Saber conectar emocionalmente de una manera adecuada con uno mismo y con los demás es un indicador de éxito tanto en el ámbito personal como en el social y el académico. El cociente intelectual determina lo que sabe una persona, pero la Inteligencia Emocional determina lo que hará con lo que sabe.

Estamos en una época en la que es imprescindible un buen manejo de las habilidades sociales y emocionales como estrategia para desarrollar una alta tolerancia a la frustración proporcionando una adecuada adaptación y flexibilidad en diversas situaciones personales o sociales.

La Educación Emocional, enfatiza la capacidad de parar y ver antes de actuar con el fin de aprender a responder en vez de reaccionar a los acontecimientos.

¿Por qué es necesario el entrenamiento de las habilidades sociales y emocionales?

Dicho entrenamiento en la edad temprana permite desarrollar unas habilidades sociales y emocionales con el fin de construir los cimientos para un desarrollo óptimo de la personalidad.

¿Cómo repercute en el rendimiento escolar?

Diversos estudios han puesto de manifiesto la conexión entre el rendimiento escolar y Educación Emocional. Una adecuada gestión emocional determina una mayor apertura al aprendizaje (facilita la atención y el mantenimiento de la misma y el uso del pensamiento de modo racional, flexible, lógico y creativo) con la respectiva satisfacción personal, dichos estados emocionales repercuten en la elevación de las expectativas del propio alumno, por lo que todo ello influye decisivamente sobre el rendimiento académico final. Como ya diría Platón, “La disposición emocional del alumno determina su habilidad para aprender”.

¿Por qué es importante que se inicie su entrenamiento en la infancia?

Durante los primeros años de vida, los niños poseen una importante plasticidad cerebral, por lo que esta etapa y las experiencias y aprendizajes que se den en ella, son especialmente importantes para el enriquecimiento y adecuado desarrollo de la cognición y la afectividad.

El entrenamiento de las emociones permite tener el control de las propias acciones. Saber identificar las emociones (sus síntomas físicos y fisiológicos) nos permite poder gestionarlas al inicio de éstas y así poder pensar antes de actuar de manera adecuada. Esa sensación de control, de gestión, repercute exitosamente en cada una de las facetas de nuestra vida.
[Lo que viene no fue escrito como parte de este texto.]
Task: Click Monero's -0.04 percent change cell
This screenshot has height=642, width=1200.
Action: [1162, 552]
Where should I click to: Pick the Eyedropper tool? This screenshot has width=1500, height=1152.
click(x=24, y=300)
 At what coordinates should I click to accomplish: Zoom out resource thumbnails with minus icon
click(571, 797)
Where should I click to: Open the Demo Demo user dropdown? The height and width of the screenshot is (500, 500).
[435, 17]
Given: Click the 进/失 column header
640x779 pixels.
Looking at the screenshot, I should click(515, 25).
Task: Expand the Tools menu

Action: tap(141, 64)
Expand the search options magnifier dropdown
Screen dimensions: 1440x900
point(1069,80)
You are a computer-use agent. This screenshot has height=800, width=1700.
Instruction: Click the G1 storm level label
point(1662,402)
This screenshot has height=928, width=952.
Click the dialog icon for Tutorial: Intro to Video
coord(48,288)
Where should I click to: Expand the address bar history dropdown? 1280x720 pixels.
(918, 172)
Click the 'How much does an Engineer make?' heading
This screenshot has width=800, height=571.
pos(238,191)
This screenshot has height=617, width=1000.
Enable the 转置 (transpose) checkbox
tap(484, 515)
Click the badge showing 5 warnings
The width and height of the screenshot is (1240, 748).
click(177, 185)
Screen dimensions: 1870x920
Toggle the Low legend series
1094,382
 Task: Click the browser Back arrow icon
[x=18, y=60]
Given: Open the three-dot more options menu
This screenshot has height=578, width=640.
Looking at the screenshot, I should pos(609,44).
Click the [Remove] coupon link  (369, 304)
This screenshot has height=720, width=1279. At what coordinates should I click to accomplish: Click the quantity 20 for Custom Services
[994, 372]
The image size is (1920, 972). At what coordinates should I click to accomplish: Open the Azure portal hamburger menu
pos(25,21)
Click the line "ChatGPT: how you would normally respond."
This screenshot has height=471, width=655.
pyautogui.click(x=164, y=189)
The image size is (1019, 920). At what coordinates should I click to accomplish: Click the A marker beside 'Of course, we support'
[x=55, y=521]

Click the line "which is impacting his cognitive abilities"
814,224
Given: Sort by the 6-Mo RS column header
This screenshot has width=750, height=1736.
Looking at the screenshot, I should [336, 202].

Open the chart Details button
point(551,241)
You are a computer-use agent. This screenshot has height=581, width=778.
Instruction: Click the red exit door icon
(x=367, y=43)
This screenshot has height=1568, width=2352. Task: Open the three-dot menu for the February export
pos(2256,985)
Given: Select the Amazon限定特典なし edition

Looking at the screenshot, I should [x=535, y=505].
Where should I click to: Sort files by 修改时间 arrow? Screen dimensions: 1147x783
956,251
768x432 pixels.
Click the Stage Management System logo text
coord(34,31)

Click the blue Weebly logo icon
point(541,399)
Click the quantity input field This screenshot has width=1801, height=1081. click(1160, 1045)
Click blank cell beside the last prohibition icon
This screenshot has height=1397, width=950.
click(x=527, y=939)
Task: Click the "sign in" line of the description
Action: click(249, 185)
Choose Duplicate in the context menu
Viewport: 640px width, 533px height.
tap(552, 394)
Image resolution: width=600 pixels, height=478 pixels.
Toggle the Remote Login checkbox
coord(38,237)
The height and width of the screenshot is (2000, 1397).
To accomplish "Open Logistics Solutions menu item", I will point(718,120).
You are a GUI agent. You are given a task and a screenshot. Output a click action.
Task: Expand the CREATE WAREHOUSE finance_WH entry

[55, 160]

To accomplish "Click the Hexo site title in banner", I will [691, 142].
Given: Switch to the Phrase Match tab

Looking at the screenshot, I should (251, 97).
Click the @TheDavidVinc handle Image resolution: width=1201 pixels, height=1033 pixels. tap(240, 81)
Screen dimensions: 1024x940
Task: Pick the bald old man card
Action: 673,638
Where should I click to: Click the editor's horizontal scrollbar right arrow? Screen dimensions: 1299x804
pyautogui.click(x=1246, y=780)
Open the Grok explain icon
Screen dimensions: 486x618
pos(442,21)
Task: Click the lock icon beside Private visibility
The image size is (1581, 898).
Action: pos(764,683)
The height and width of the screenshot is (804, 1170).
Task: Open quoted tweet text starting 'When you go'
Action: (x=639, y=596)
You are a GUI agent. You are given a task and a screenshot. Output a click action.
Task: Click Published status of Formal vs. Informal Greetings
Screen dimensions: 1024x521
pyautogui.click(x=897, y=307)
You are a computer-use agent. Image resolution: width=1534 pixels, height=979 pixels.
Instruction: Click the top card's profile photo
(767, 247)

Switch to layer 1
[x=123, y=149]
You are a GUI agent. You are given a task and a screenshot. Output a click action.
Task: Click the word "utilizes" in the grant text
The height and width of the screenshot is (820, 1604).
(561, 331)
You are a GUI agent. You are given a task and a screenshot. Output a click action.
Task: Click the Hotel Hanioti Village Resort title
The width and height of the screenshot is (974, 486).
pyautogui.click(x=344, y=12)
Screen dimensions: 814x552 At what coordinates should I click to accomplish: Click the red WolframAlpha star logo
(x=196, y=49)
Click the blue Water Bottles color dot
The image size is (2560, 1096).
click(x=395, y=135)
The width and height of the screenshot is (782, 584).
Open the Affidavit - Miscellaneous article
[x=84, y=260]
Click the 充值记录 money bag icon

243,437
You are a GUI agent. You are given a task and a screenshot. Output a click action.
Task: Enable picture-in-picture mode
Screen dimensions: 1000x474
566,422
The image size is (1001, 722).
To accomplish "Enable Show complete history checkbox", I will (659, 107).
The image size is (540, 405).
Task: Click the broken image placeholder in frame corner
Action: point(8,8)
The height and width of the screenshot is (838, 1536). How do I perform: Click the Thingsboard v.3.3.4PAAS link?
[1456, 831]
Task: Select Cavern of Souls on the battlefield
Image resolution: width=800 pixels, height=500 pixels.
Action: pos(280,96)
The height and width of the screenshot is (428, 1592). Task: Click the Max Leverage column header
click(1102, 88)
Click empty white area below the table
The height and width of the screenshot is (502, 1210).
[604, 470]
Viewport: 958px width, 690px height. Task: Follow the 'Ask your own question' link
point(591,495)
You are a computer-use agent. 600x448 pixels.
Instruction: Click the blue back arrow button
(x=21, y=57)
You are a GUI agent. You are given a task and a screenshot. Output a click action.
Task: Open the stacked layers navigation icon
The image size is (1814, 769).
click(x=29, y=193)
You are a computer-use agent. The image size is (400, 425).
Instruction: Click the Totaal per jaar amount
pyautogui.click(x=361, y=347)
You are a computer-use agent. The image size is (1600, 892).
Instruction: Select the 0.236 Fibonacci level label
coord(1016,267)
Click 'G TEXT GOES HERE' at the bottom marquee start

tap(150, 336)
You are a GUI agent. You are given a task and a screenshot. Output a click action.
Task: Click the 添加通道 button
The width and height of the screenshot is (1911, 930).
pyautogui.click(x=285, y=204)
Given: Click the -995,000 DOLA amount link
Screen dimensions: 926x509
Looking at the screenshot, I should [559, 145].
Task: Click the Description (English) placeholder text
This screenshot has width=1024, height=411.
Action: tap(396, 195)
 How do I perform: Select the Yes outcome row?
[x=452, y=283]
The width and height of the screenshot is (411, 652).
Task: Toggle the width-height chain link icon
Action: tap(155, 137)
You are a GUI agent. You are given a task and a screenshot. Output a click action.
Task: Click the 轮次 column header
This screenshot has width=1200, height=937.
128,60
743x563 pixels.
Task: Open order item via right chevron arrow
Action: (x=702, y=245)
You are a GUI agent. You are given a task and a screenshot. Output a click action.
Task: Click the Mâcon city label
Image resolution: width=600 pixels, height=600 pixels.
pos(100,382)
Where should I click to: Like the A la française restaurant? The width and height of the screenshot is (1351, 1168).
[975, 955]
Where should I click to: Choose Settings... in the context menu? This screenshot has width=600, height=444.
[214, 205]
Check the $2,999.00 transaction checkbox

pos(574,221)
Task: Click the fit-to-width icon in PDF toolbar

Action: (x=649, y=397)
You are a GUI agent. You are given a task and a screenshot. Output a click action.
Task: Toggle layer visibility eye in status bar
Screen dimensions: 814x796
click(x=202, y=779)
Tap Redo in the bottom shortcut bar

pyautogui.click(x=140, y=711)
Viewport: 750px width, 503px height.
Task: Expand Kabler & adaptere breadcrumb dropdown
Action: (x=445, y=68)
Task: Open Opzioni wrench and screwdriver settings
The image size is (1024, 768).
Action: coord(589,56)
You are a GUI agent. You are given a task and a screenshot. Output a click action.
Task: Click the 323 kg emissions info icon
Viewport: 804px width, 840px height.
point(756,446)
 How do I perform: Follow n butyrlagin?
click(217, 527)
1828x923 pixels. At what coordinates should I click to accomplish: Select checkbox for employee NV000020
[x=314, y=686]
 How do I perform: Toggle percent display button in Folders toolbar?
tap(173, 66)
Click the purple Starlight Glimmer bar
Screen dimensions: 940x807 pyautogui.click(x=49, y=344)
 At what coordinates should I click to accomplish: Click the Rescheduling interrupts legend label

Dotar a un niño de las herramientas adecuadas para maximizar lo positivo y minimizar lo negativo, es proporcionarle la llave para que tanto la relación consigo mismo y con los demás sean satisfactorias, saludables y fructíferas.

Este tipo de educación es además importante porque puede se conver­tir en una prevención inespecífica: prevención de estrés, adicciones, trastornos depresivos, conflictos intrapersonales e interpersonales, y su vez, potencia el desarrollo como persona.

En definitiva el objetivo de la Educación Emocional es proporcionar desde la infancia una serie de he­rramientas sociales y emocionales con el fin de aprender a reaccionar emocionalmente de una manera adecuada en las situaciones del día a día y desarrollar unas excelentes habilidades sociales, que permitan construir unas relaciones satisfactorias y saludables con los demás.

El entrenamiento en Inteligencia Emocional origina una serie de beneficios en los niños:

  • Aprenden a gestionar sus propias emociones y las de los demás.
  • Aprenden a confiar en ellos mismos a través de la satisfacción personal.
  • No son dependientes del reconocimiento externo
  • Desarrollan la escucha empática
  • Resuelven bien los conflictos, aprenden a ser conciliadores.
  • No son pasivos ni agresivos, aprenden a ser asertivos.
  • Desarrollan una autoestima saludable
  • Su nivel de atención y concentración mejora notablemente.